[Lat. deterere, verzwakken], v., het verval van de geestelijke en lichamelijke vermogens door ziekte en/of ouderdom.
Ten aanzien van het verschijnsel deterioratie heeft vooral de relatie tussen ouderdom en intelligentieverval (mental decay) veel aandacht gekregen. De vaak gehoorde opvatting dat met het stijgen van de jaren een geleidelijk onherstelbaar verval over de hele breedte van de intelligentie optreedt, is onhoudbaar gebleken; niet alleen ziet men vaak een herstel van het intelligentieniveau optreden, b.v. na beëindiging van zware lichamelijke of psychische belasting, maar meestal is het verval ook selectief: de prestatievermindering treedt bij sommige (leeftijdsgevoelige) taken wel op, bij andere niet. Het vaststellen van deterioratie roept een aantal vragen op dat nog slechts voor een deel is beantwoord. In de eerste plaats, hoe definieert men intelligentie: als de uitslag op een intelligentietest, of, veel algemener, als de doeltreffendheid van iemands gedrag ten aanzien van de taken waarvoor hij in zijn leven komt te staan.
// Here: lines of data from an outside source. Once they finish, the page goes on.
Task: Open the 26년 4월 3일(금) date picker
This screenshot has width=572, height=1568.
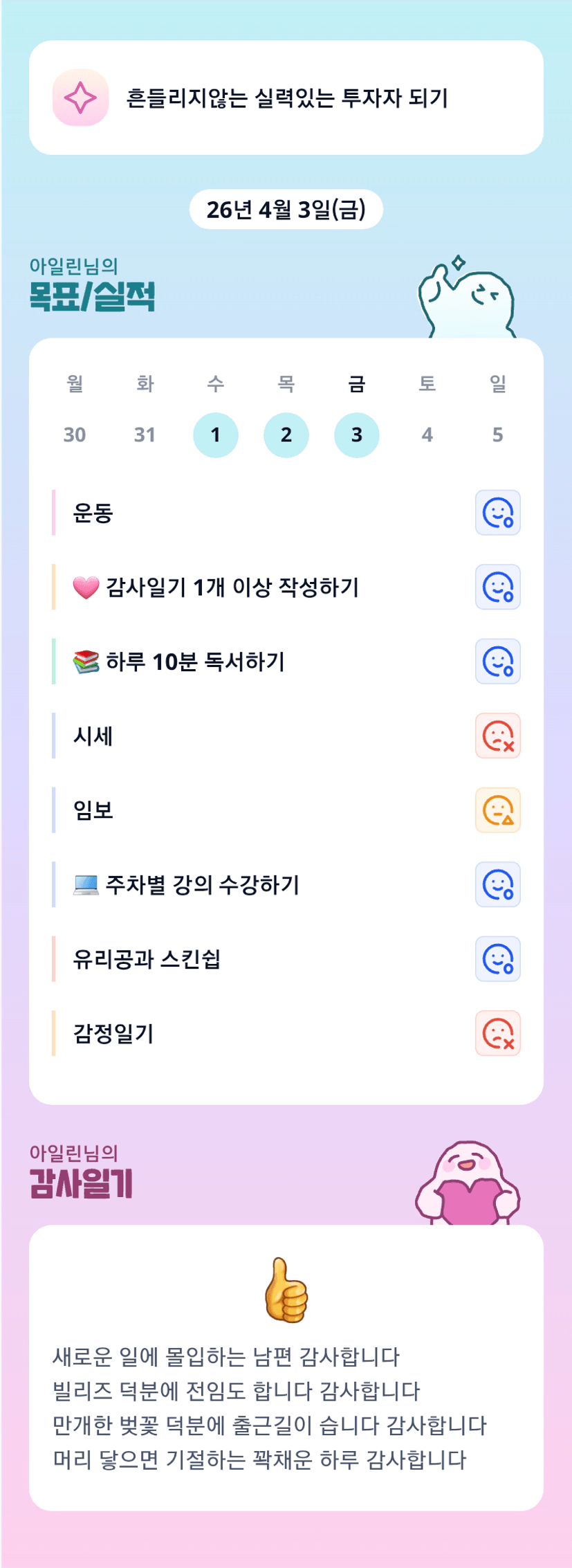Action: [x=286, y=210]
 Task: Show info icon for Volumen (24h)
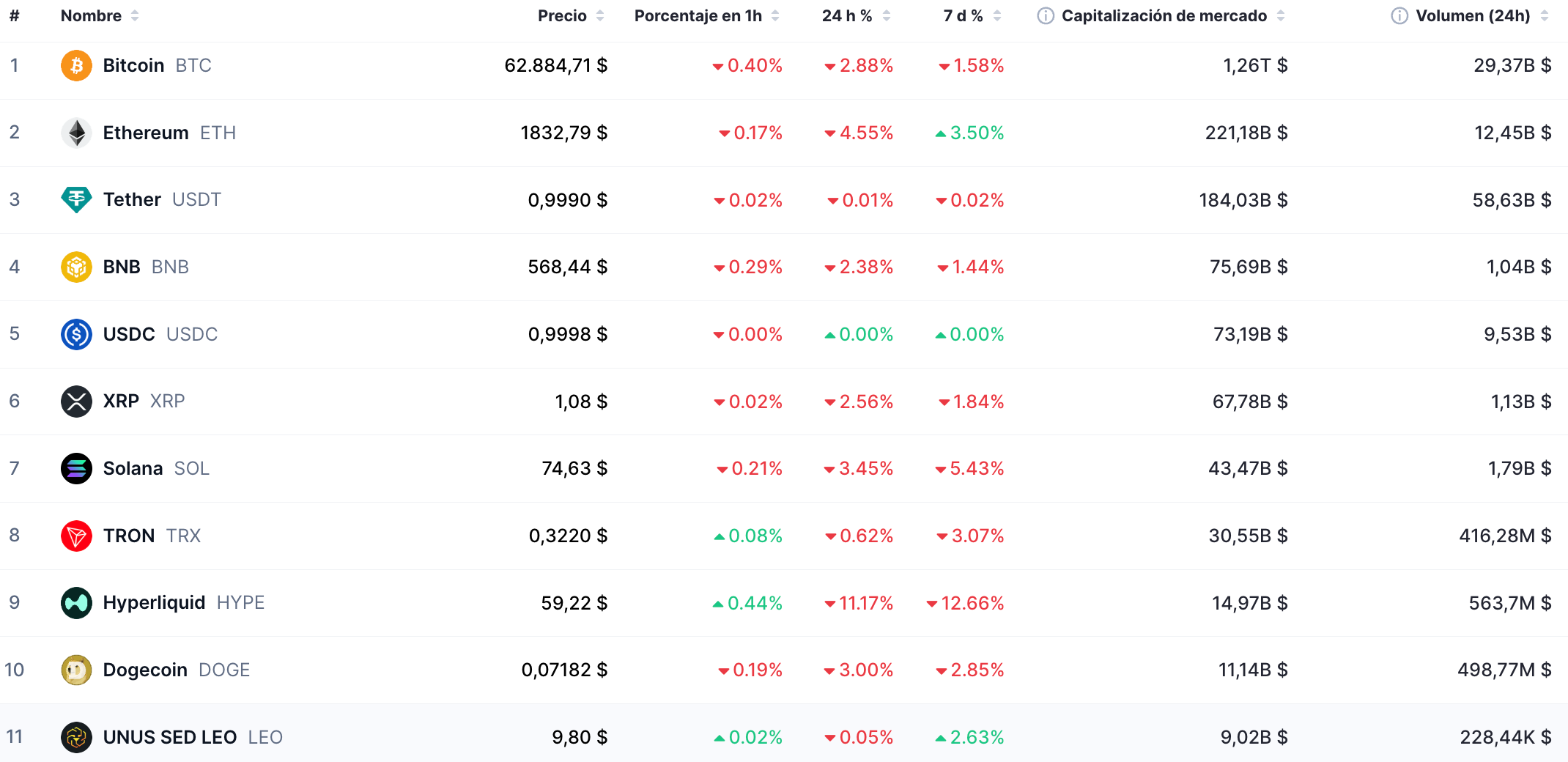coord(1399,15)
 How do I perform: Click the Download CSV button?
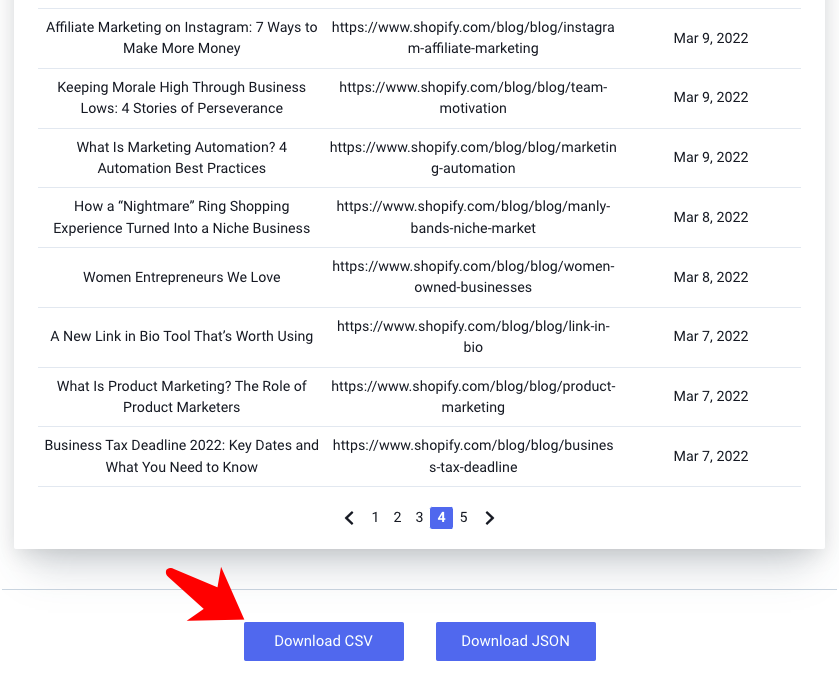point(323,641)
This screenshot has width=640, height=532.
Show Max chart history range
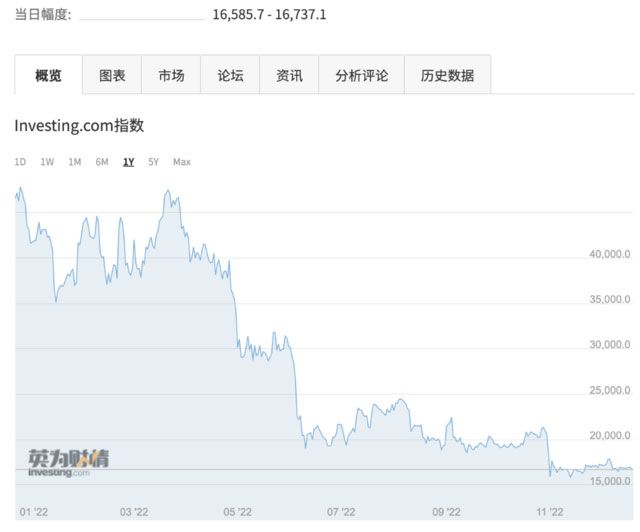tap(181, 162)
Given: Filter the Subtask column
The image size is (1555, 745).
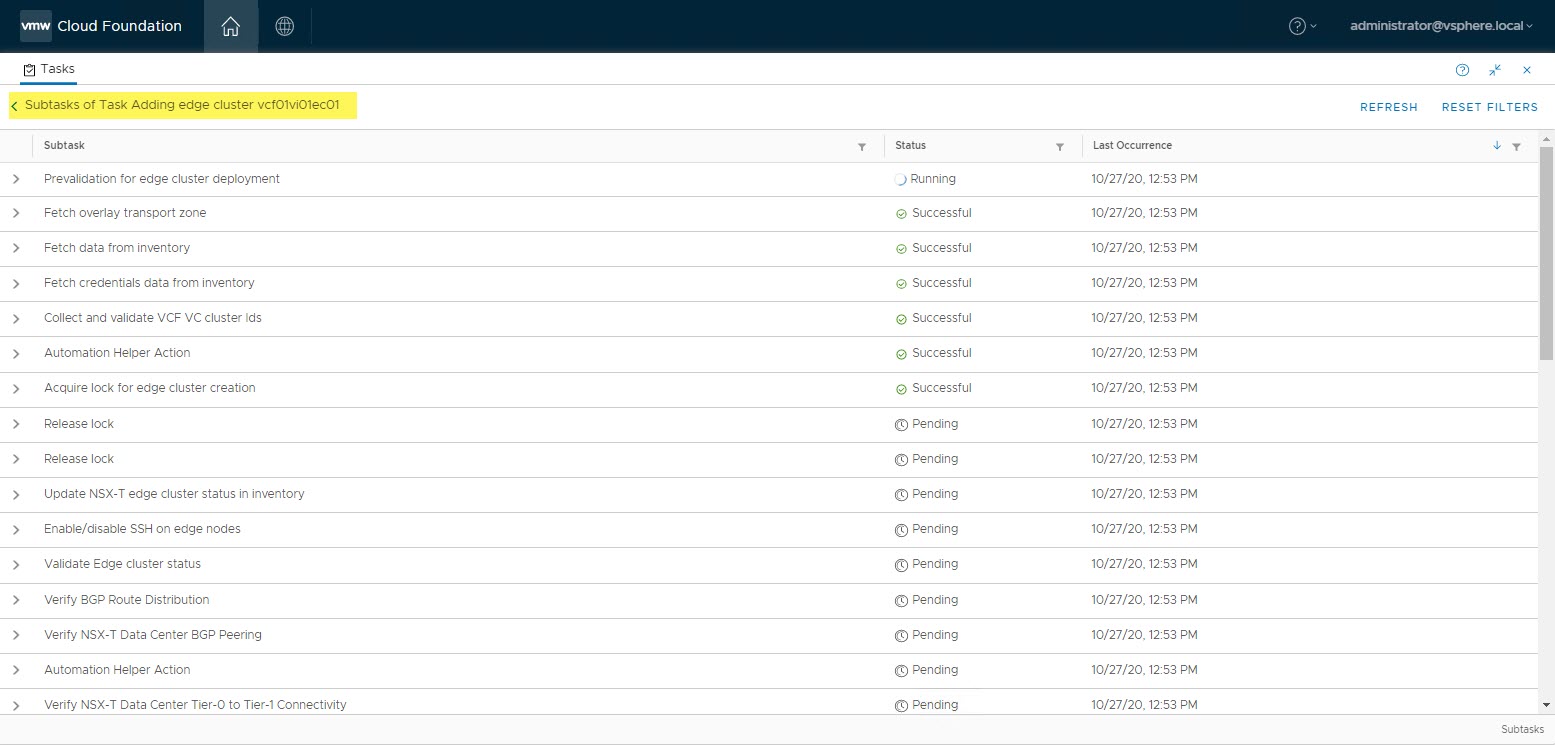Looking at the screenshot, I should tap(861, 147).
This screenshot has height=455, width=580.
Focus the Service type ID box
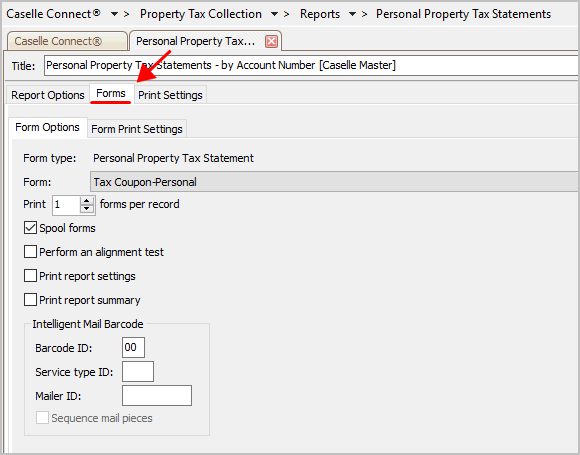coord(138,371)
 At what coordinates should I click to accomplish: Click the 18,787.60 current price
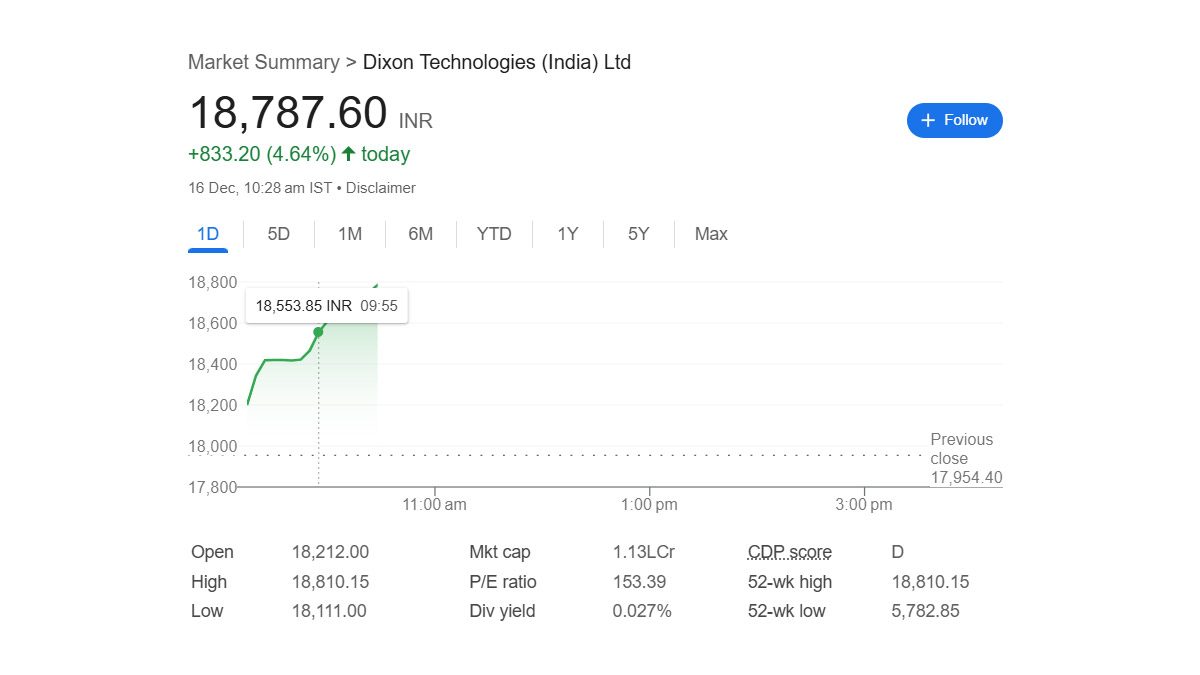pos(287,113)
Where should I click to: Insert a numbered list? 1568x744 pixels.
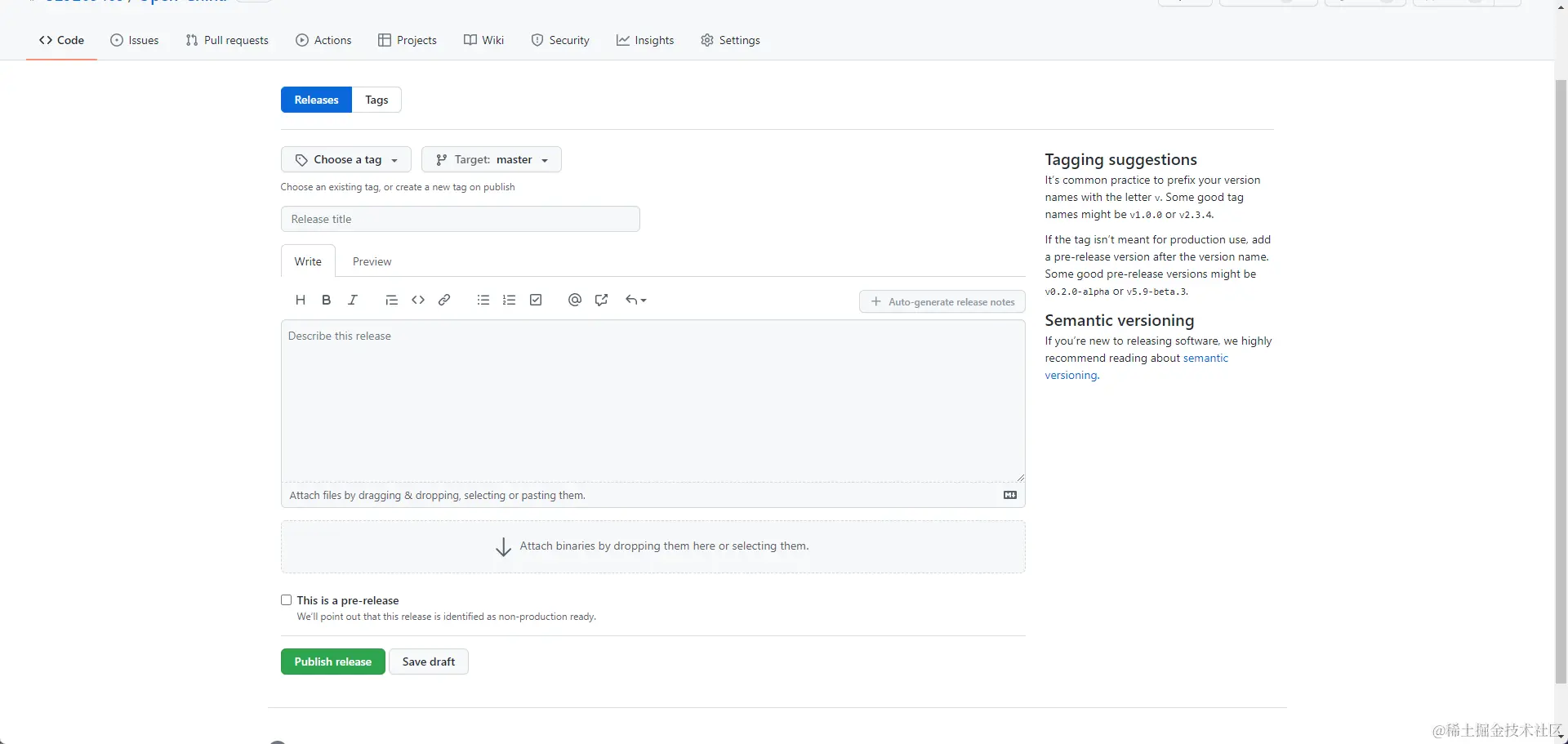click(x=510, y=300)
Verder is er nog het probleem van de normen die men moet aanleggen om tot intelligentieverval te kunnen besluiten: de verschillen in intelligentiequotiënt tussen een groep bejaarden en een gelijkwaardige groep jonge mensen kunnen immers samenhangen met een aantal factoren die met de intelligentie op zichzelf weinig verband hebben; de ouderen hebben in het algemeen ander onderwijs genoten, hebben doorgaans minder testervaring (verkeren in een nadelige positie, doordat hun tempo lager ligt en hun zintuiglijke waarneming minder goed is), en zijn vaak minder competitief ingesteld dan de jonge mensen. Een goede benadering van het probleem is het zgn. longitudinale onderzoek, waarbij iedere proefpersoon als zijn eigen maatstaf voor eventueel intelligentieverval fungeert.
LITT. E.W.Dijk, Intelligentie en intelligentieverval (1964); R.Savage enz., Intellectual functioning in the aged (1973); U.Lehr, Gerontologie. Een psychologisch overzicht (1974).